DIRECTIONS →
Please arrange the records below as a Markdown table with the columns "n" and "Line", one row per line, numbered in order and skipping blank lines.

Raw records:
################
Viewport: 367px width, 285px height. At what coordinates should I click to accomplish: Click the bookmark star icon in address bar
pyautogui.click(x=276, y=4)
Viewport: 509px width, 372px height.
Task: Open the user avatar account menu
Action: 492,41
################
COMPLETE OUTPUT →
| n | Line |
|---|---|
| 1 | Viewport: 367px width, 285px height. At what coordinates should I click to accomplish: Click the bookmark star icon in address bar |
| 2 | pyautogui.click(x=276, y=4) |
| 3 | Viewport: 509px width, 372px height. |
| 4 | Task: Open the user avatar account menu |
| 5 | Action: 492,41 |